====== PROVIDED DATA

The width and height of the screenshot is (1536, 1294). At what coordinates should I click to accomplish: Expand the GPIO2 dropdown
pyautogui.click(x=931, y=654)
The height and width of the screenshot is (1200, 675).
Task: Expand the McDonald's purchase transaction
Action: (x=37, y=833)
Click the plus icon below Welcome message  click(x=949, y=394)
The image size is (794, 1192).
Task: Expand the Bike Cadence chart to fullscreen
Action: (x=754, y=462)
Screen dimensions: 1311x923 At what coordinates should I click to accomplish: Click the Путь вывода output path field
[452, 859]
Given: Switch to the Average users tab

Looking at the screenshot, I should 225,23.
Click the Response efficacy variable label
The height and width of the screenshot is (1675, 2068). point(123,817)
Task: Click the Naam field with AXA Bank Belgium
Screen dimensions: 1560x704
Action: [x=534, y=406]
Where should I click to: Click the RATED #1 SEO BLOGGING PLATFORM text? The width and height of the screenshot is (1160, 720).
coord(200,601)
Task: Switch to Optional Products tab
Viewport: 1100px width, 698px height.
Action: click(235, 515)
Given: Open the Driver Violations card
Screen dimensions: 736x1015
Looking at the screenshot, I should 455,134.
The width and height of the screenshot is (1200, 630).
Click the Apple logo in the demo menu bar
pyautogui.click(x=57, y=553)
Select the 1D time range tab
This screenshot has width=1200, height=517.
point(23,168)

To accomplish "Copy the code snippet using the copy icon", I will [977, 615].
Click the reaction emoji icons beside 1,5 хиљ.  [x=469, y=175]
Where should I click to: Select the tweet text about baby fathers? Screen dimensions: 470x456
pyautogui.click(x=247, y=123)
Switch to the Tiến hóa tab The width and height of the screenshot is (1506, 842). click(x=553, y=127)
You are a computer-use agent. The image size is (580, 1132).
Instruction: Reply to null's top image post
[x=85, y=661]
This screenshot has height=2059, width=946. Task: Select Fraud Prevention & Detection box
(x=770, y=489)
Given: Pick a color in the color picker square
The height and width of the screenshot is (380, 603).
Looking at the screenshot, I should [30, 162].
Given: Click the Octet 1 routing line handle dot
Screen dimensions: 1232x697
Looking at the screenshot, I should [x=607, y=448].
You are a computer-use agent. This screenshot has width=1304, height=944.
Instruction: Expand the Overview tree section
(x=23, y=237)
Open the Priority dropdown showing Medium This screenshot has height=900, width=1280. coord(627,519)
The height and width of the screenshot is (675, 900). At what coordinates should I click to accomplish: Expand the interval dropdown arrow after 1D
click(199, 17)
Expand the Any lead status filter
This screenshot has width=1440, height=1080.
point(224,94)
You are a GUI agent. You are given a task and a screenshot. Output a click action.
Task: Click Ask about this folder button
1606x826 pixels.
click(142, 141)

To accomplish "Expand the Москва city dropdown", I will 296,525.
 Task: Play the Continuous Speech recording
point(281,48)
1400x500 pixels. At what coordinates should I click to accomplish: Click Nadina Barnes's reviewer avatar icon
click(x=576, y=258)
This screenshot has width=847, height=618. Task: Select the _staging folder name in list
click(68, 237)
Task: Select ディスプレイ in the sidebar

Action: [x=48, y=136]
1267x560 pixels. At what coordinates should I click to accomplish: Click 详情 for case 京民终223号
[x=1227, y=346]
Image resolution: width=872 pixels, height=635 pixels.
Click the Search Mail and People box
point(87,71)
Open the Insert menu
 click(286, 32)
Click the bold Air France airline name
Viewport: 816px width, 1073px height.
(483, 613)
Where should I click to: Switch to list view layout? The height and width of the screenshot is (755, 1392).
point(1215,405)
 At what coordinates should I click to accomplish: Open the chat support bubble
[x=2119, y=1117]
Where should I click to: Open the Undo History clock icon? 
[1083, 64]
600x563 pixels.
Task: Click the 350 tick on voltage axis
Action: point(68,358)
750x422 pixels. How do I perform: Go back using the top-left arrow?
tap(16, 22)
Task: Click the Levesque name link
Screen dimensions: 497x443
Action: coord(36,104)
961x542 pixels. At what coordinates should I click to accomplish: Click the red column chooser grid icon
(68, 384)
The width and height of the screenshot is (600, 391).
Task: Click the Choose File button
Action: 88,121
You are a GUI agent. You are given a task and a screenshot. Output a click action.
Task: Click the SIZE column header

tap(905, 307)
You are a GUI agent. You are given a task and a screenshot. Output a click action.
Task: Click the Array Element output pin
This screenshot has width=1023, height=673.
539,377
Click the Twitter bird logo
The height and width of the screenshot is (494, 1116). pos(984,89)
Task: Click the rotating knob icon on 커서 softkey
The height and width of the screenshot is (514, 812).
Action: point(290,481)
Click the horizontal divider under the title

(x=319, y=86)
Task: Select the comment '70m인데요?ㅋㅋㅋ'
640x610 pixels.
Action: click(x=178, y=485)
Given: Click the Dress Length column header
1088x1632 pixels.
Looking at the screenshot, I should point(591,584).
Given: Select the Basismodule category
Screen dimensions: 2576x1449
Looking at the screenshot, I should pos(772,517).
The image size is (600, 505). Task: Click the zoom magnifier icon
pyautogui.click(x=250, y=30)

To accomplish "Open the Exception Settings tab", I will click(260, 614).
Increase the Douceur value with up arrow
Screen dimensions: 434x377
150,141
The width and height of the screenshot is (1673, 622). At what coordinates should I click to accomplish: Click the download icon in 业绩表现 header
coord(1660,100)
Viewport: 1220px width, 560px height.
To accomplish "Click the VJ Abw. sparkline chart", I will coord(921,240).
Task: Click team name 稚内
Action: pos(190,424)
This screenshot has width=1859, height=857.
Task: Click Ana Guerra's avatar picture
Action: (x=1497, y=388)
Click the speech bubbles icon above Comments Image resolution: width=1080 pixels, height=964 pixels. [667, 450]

============

### PROBLEM REQUIREMENTS
For this exercise, please output exactly the lines above starting at the line with "Task: Click the Levesque name link" and ending at the line with "Task: Click the Array Element output pin", ends included.

### TASK SOLUTION
Task: Click the Levesque name link
Screen dimensions: 497x443
Action: coord(36,104)
961x542 pixels. At what coordinates should I click to accomplish: Click the red column chooser grid icon
(68, 384)
The width and height of the screenshot is (600, 391).
Task: Click the Choose File button
Action: 88,121
You are a GUI agent. You are given a task and a screenshot. Output a click action.
Task: Click the SIZE column header

tap(905, 307)
You are a GUI agent. You are given a task and a screenshot. Output a click action.
Task: Click the Array Element output pin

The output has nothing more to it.